LITURGIA E FÉ

Sexta, 10 Junho 2016 14:56

O que celebramos?

A Liturgia é a celebração do Mistério Pascal de Cristo, não somente a Eucaristia, mas toda celebração da comunidade. A Liturgia como Mistério Pascal é um tema muito recente na linguagem da Igreja, recuperado pelo Movimento Litúrgico (1890-1960), pois já era utilizado no II século, e de fundamental importância.

A Liturgia celebra o mistério salvífico de Deus, sua ação em favor da humanidade e do universo. A Liturgia realiza isso através dos ritos (palavra, gestos e símbolos), que retoma a realidade da salvação e a torna presente, por meio de um gesto com significado, é o que chamamos de sacramento: um gesto com significado que torna presente uma ação salvífica de Cristo.[1] “Foi o movimento Litúrgico que redescobriu a liturgia como autocomunicação[2] de Cristo, caminho, verdade e vida; como diálogo entre Deus e seu povo; e como presença da obra salvadora de Cristo pelo rito e pelo símbolo, formalidade própria que abarca a realidade da fé e da salvação”[3]

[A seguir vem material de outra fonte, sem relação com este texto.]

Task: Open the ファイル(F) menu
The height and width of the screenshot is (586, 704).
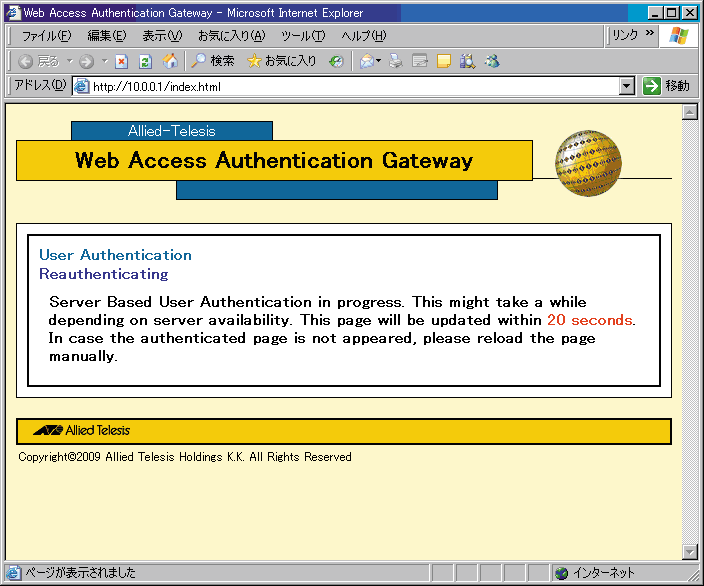Action: coord(47,36)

Portanto, o Mistério Pascal é o centro de toda celebração e do ano litúrgico, de tal forma que quando celebramos - o tríduo pascal e o domingo, os sacramentos, memórias e festa dos santos, liturgia das horas e ofício divino das comunidades, nossa oração pessoal, se faz presente a força transformadora da Páscoa, da vinda e vida do Senhor entre nós até chegar a sua Plenitude.

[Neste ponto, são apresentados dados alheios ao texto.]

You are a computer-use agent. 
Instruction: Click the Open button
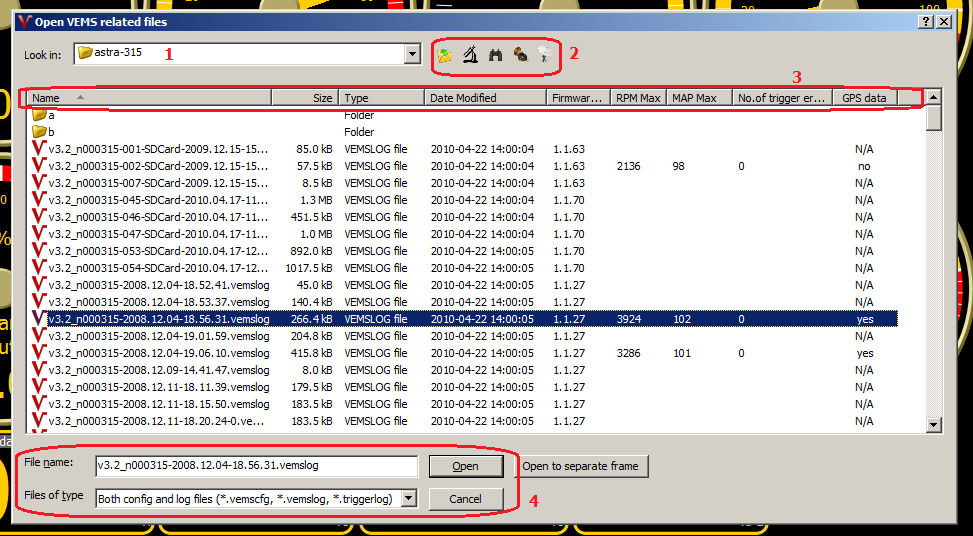[465, 466]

O Mistério Pascal não se reduz a morte e ressurreição do Senhor, não é um evento sucessivo de um fato, mas abrange toda a vida de Cristo, é a passagem do Senhor, que assume a realidade da criação, levando-a a sua plenitude. É o mistério da passagem do Senhor desse mundo para o Pai e nesta passagem faz a humanidade pecadora passar para a presença do Pai, realizando uma nova criação. Logo a Páscoa é o mistério da vida que brota da morte, a transformação deste mundo mediante a ação de Jesus Cristo.

Este dinamismo pascal torna-se presente mediante a celebração sacramental. A liturgia é a memória da Páscoa do Senhor. Memória que não é recordação, mas atualização do que se celebra. Quando celebramos não repetimos nem representamos o evento fundante, mas se torna presente o Mistério Pascal do Senhor. Fazer memória, no sentido bíblico, é tornar presente o evento celebrado como também, sua plena realização.

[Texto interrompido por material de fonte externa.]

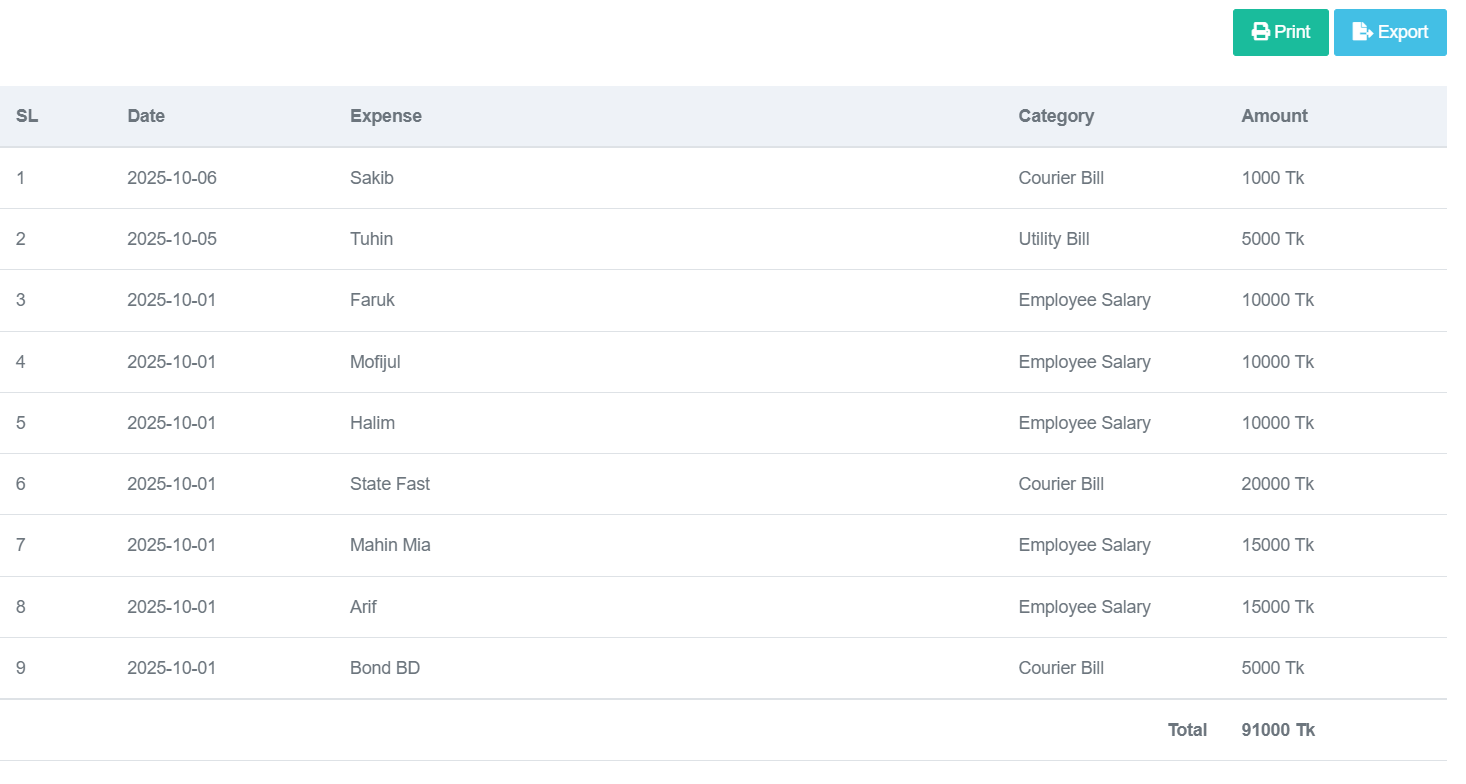Click the Expense column header
The image size is (1466, 784).
coord(386,116)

“A Tradição, no sentido teológico forte do termo é esse ‘recordar-se’ que se dá pela a ação do Espírito Santo na transmissão da Palavra, na conformação cristã da existência por meio do amor ao necessitado (cf Hb13, 3), na celebração da liturgia. Não se trata de uma recordação historizante, nem intelectualista, nem doutrinária, mas de uma vivificação pela Palavra numa vivência celebrada na liturgia sob a ação do Espírito de Cristo. É fundamental para a compreensão do memorial (...) no sentido neotestamentário essa afirmação do Espírito Santo como fonte e penhor do realismo salvífico que nela se opera”[4]

É do Mistério Pascal de Cristo que nossas celebrações adquirem seu significado. Logo a “liturgia não é espetáculo sagrado, nem cumprimento legal de ritos, tampouco um conjunto de atos religiosos privados, nem a mera expressão externa do sentimento religioso, menos ainda uma catequese ilustrada ou um meio de conscientização.”[5]

 

Pe Francisco Leiva Neves Carvalho

Pároco Paróquia Nossa Senhora das Graças - Iguatu



[1] “Ela (Liturgia) simboliza através de sinais e realiza em modo próprio a cada um a santificação dos homens; nela o corpo místico de Jesus Cristo, cabeça e membros, presta a Deus o culto público integral” SC 7.

[2] Cristo se autocomunica, isto é, se entrega a nós, Ele é o dom que recebemos na Liturgia.

[3]VV.AA. Manual de Liturgia II - CELAM, edições Paulus 2ª Edição 2011, pg 14.

[4]  TABORDA, Francisco, O Memorial da Páscoa do Senhor, Edições Loyola, São Paulo, 2009,pg 69.

[5] VV.AA. Manual de Liturgia II - CELAM, edições Paulus 2ª Edição 2011 pg 21.